La possibilité de retenir ainsi, à titre de garantie, la propriété du bien vendu, n’a cependant pas d’incidence sur le caractère parfait de la vente, dont la fermeté dépend par principe du seul accord des volontés et ne peut en conséquence être affectée par le seul aménagement conventionnel des effets qu’elle produit entre les parties.
La Cour le rappelle ici clairement : si le vendeur peut retenir la propriété du bien cédé en garantie du paiement du prix par l'effet de la clause de réserve de propriété, sûreté suspendant l'effet translatif du contrat jusqu'à complet paiement du prix, ce transfert retardé de propriété n’est pas de nature à modifier les effets du contrat qui est une vente ferme et définitive par le seul accord des parties sur la chose et le prix.

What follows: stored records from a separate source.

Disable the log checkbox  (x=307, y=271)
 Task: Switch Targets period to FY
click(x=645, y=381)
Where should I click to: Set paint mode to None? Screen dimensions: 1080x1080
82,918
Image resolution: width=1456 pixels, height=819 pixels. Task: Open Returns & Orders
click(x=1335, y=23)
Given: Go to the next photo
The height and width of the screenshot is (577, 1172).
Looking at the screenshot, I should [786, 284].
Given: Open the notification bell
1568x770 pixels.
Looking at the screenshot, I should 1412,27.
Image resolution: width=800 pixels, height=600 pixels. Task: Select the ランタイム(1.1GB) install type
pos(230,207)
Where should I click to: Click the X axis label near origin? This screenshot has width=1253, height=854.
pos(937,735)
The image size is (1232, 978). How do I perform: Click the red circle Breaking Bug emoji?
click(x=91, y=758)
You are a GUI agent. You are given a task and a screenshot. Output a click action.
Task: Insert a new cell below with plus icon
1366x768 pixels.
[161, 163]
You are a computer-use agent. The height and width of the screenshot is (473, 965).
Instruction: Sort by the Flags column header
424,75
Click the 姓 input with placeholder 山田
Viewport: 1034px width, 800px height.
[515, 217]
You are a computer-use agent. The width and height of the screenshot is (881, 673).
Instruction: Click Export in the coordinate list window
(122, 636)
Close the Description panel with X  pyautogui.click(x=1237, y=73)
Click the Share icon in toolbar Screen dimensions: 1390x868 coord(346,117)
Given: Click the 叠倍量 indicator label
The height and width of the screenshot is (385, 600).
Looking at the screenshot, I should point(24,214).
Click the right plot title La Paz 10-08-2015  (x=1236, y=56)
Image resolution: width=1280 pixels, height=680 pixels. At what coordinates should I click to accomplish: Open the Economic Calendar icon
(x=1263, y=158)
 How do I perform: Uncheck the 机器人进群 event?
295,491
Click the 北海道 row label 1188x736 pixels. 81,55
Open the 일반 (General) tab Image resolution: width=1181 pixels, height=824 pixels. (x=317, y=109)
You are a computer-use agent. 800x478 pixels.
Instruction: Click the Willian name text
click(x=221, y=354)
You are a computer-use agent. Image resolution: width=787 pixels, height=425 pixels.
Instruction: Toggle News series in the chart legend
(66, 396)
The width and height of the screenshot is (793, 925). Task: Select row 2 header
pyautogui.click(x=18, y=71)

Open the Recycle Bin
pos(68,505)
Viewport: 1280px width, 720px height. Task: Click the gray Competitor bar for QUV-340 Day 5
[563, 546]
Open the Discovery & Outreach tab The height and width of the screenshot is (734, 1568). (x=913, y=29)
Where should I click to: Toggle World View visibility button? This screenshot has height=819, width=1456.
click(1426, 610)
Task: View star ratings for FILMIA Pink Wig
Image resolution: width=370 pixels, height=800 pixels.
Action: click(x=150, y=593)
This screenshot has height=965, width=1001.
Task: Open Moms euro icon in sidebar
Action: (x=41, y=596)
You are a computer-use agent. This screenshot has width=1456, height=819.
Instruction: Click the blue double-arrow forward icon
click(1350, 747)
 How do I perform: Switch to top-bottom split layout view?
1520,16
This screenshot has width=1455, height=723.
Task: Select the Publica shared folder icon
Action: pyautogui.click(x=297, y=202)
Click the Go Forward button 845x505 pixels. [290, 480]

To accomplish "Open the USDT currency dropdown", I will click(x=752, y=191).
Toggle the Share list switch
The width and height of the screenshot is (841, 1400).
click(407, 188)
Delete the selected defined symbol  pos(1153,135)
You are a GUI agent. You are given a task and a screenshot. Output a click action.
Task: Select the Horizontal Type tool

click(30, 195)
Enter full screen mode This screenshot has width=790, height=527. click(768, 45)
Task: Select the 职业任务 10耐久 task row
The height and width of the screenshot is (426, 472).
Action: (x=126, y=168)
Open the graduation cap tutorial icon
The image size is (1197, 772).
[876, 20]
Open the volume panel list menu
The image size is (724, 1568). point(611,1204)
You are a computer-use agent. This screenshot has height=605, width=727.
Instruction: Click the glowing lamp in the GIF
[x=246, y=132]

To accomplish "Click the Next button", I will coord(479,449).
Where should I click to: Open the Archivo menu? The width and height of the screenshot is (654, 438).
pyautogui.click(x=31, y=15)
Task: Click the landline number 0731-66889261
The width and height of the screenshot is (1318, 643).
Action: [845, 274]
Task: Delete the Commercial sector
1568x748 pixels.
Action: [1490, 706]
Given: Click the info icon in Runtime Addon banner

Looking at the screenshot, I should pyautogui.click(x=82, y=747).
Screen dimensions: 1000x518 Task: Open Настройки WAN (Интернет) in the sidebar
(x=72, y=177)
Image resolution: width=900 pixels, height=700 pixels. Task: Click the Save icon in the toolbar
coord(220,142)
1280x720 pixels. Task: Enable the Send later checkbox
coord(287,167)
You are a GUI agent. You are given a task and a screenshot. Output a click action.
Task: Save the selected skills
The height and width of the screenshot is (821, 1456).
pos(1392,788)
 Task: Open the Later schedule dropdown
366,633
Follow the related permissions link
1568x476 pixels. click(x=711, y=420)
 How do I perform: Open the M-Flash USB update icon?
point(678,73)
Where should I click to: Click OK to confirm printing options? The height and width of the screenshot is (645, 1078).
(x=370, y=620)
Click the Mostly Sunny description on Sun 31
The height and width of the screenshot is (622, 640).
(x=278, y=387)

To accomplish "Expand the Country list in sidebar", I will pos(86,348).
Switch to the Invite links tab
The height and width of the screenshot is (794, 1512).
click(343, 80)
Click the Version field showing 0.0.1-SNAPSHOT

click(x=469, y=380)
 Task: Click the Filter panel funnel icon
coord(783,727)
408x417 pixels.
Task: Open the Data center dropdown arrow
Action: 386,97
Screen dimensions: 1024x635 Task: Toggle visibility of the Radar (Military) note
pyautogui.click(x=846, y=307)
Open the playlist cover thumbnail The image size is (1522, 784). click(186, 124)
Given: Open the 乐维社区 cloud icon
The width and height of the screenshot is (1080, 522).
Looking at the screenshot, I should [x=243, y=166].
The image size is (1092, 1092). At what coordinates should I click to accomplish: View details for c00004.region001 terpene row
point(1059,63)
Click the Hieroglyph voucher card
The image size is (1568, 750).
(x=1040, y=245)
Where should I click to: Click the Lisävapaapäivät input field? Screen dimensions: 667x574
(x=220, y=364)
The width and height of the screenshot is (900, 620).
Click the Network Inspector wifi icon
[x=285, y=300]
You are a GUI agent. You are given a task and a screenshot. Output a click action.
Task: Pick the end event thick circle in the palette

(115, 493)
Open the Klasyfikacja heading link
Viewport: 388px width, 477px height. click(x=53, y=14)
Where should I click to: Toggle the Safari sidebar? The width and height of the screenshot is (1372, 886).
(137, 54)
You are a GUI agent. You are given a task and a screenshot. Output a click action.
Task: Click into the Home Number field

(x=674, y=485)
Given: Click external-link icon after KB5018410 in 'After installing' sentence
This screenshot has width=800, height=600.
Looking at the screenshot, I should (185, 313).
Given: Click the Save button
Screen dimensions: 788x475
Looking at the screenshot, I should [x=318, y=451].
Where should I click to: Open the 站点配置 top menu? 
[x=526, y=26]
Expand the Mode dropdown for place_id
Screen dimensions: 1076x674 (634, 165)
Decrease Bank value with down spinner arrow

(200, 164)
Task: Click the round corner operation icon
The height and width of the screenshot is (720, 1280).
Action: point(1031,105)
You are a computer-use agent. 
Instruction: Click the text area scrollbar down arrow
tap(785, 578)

La clause en l’espèce contenue dans les conditions générales de vente des machines à sous n'est donc pas entachée de nullité, en sorte que la venderesse n'ayant pas été réglée du prix de cession convenu à l'ouverture de la procédure collective, la demande de revendication des machines à sous et des kits de jeux qu’elle avait régulièrement présentée, en se prévalant de la clause de réserve de propriété après avoir déclaré sa créance au passif de la procédure collective, devait être accueillie.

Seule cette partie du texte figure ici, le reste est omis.